Data to process:
□ □ □ □ □

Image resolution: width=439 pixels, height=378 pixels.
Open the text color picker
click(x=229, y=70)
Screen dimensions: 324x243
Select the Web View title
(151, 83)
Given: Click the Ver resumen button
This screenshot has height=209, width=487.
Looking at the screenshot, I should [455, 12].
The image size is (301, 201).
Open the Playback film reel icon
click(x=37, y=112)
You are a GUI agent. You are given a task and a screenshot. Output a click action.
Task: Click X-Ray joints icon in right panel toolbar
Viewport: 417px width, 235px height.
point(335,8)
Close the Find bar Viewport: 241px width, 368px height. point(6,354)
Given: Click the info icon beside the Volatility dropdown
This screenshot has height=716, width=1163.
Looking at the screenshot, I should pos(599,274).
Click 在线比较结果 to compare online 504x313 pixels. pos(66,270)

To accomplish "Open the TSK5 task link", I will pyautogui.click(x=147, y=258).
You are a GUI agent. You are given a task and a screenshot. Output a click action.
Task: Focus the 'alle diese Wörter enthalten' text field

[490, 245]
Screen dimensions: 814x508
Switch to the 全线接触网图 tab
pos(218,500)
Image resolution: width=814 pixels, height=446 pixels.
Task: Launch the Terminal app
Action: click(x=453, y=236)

□ □ □ □ □

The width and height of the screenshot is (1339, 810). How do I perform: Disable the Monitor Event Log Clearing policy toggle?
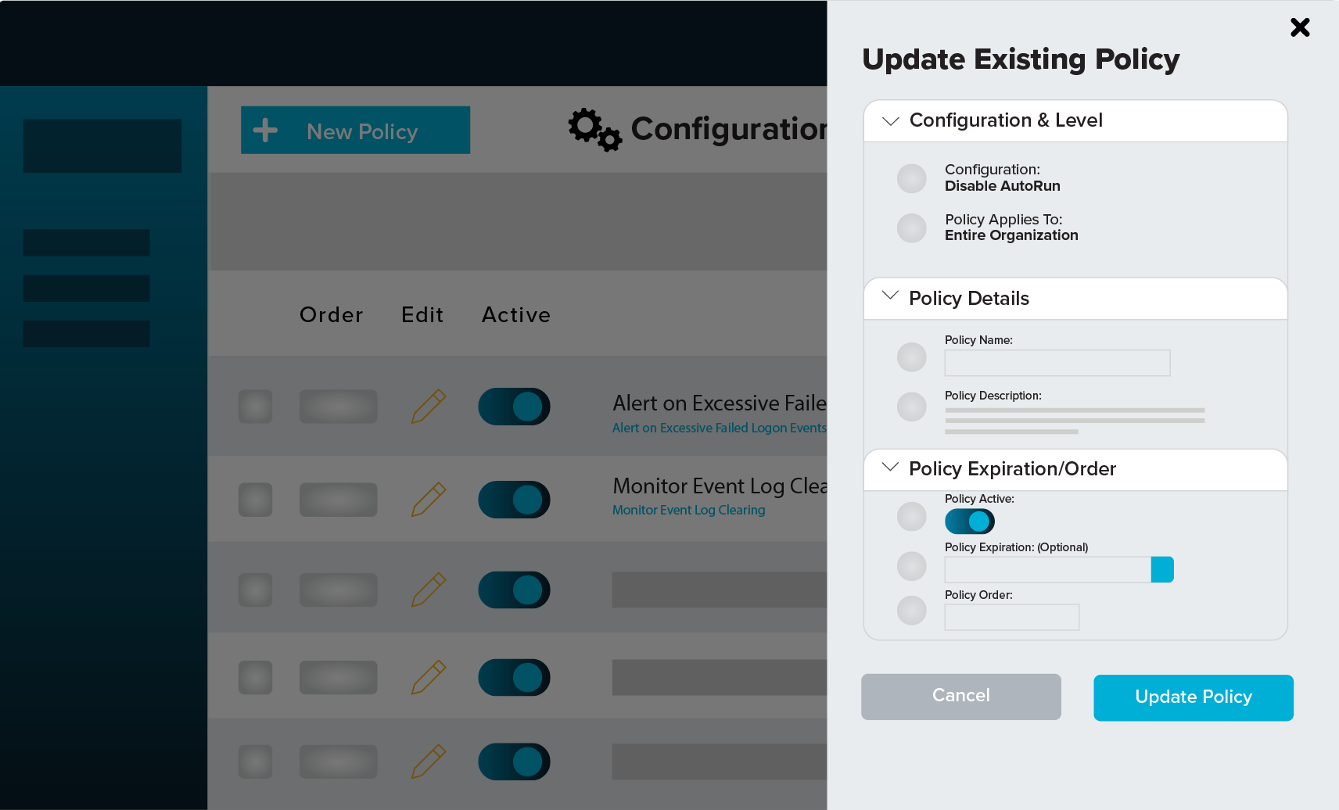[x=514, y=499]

□ □ □ □ □

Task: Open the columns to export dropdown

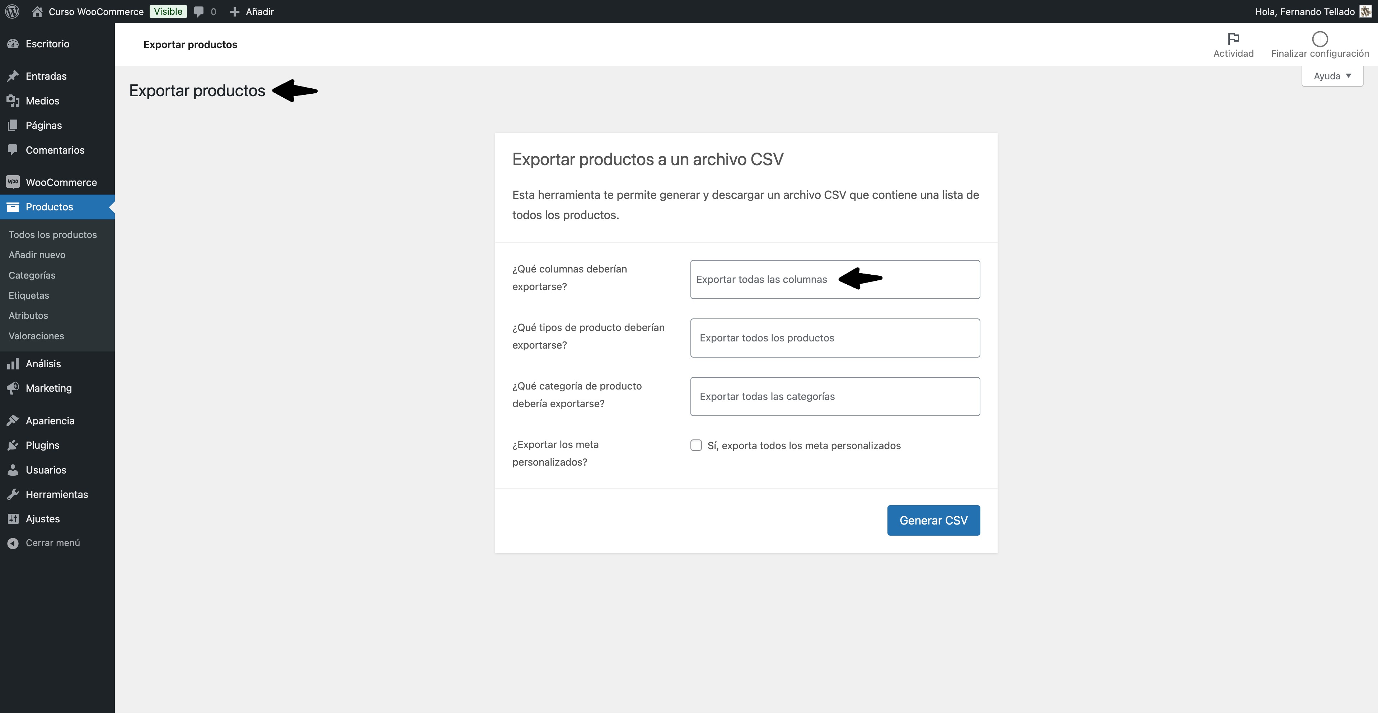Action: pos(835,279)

□ □ □ □ □

In the listing above, find the line with "Image resolution: width=439" and the line with "Given: Click the info". Output those two lines and every line between them, exactly as written.

Task solution:
Image resolution: width=439 pixels, height=378 pixels.
Open the text color picker
click(x=229, y=70)
Screen dimensions: 324x243
Select the Web View title
(151, 83)
Given: Click the Ver resumen button
This screenshot has height=209, width=487.
Looking at the screenshot, I should [455, 12].
The image size is (301, 201).
Open the Playback film reel icon
click(x=37, y=112)
You are a GUI agent. You are given a task and a screenshot. Output a click action.
Task: Click X-Ray joints icon in right panel toolbar
Viewport: 417px width, 235px height.
point(335,8)
Close the Find bar Viewport: 241px width, 368px height. point(6,354)
Given: Click the info icon beside the Volatility dropdown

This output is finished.